If you want to understand in more depth how professionals structure both approaches, you can explore ibogaine dosing methods explained and ibogaine treatment dosing protocol for a broader context.
The importance of medical supervision and ongoing research
What stands out across the research is that ibogaine is both promising and hazardous. High doses have been linked with serious events including ventricular arrhythmias and sudden deaths, particularly when used without strict medical oversight [4]. Even at 10 mg/kg, which is on the lower end of flood ranges, clinically relevant QTc prolongation and severe ataxia are common [3].
At the same time, when ibogaine is used in structured protocols with careful dosing, heart monitoring, and risk reduction strategies like magnesium co‑administration, preliminary data suggest meaningful reductions in PTSD, depression, anxiety, and disability for some groups [5].
Future controlled trials are needed to answer key questions that matter for you, including:
- Whether lower, repeated doses can match the benefits of flood doses with a safer cardiac profile
- How microdosing compares directly with single high‑dose sessions for different conditions
- Which individual factors, including metabolism and medical history, should most strongly guide dose selection [2]

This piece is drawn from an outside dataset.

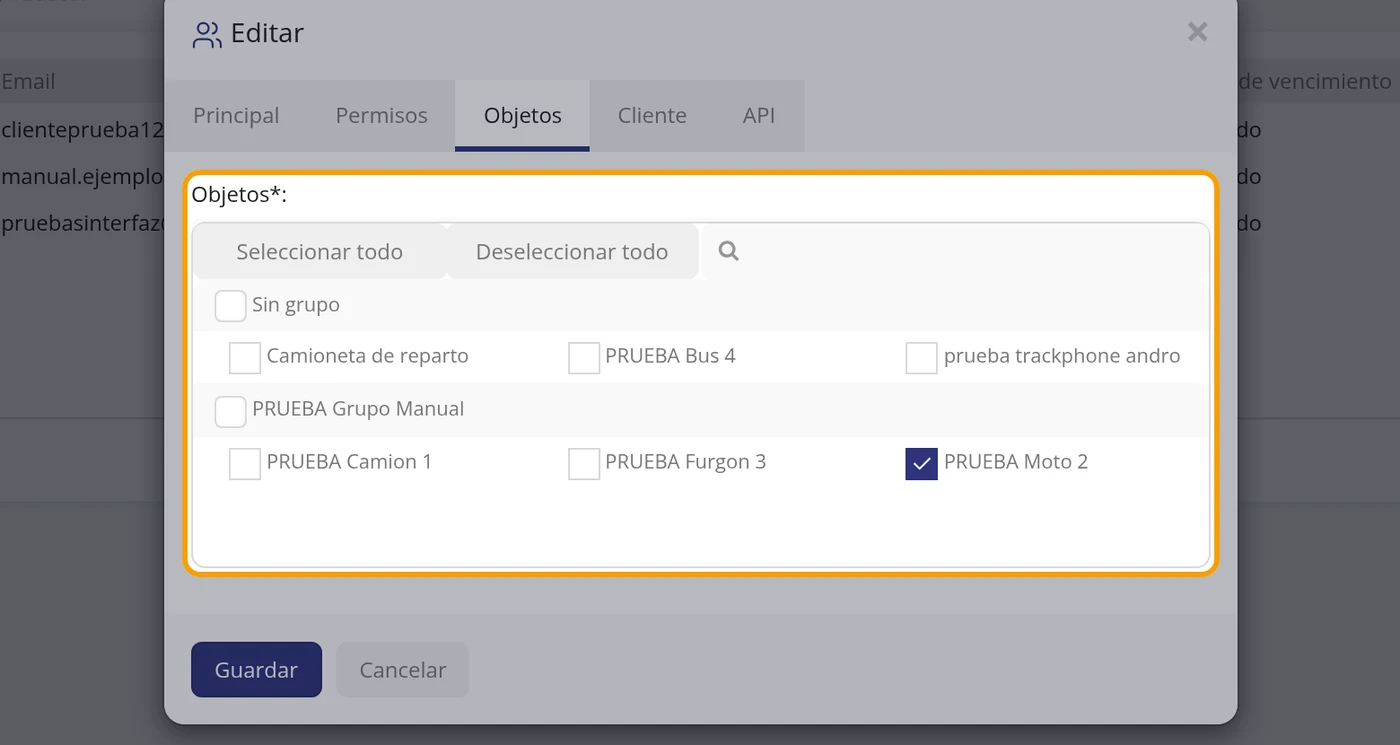
Task: Enable Camioneta de reparto checkbox
Action: [245, 357]
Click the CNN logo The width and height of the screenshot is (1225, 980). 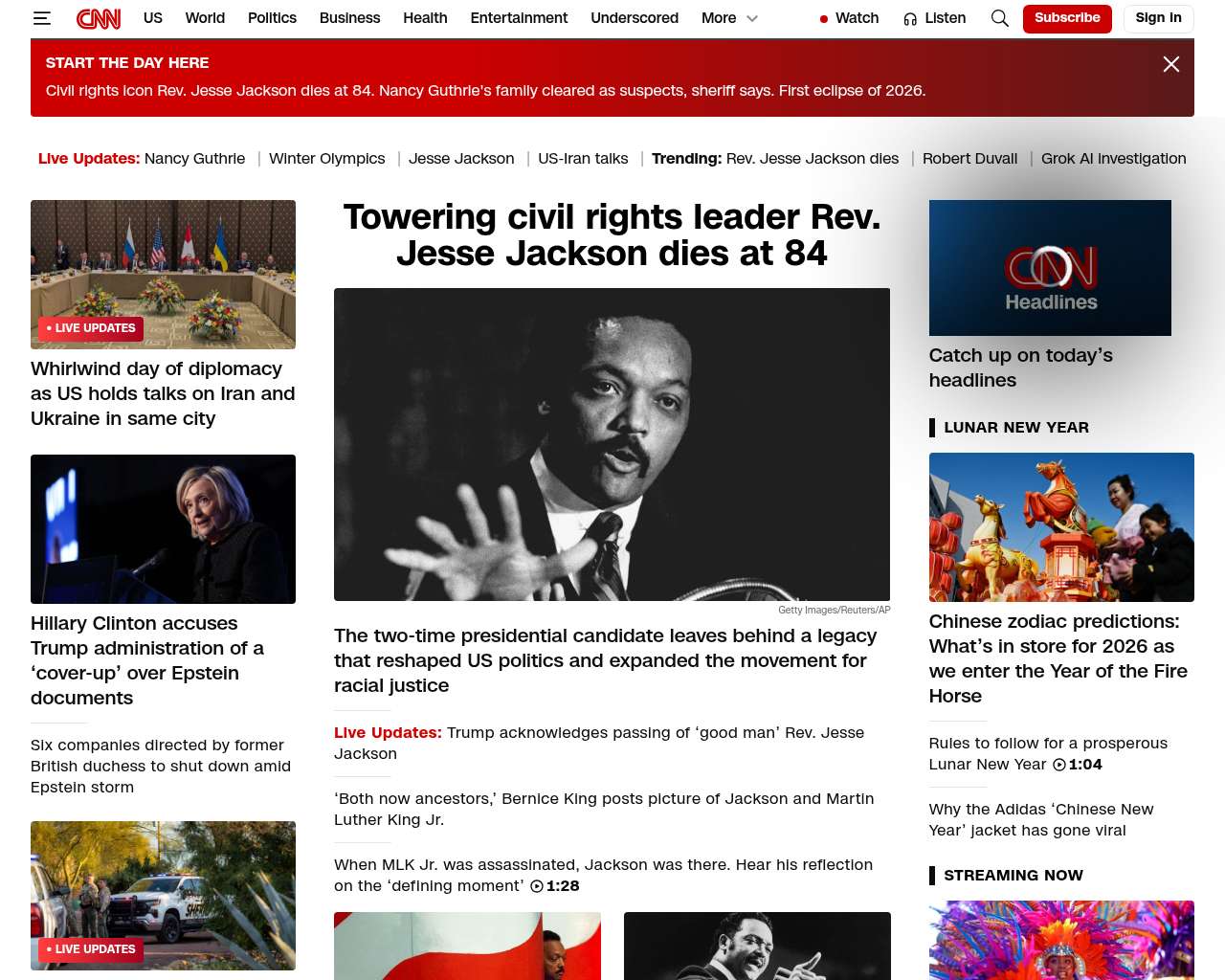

Until those answers are clearer, the safest path is to treat any ibogaine dose as medically significant, to prioritize settings that follow conservative dosing limits, and to be cautious about unstructured or self‑directed experimenting.
The difference between ibogaine doses is ultimately the difference between gradual, lower‑intensity support and a concentrated, high‑risk intervention. Understanding both sides helps you ask better questions, recognize red flags, and choose an approach that aligns with your needs, your health, and your tolerance for risk.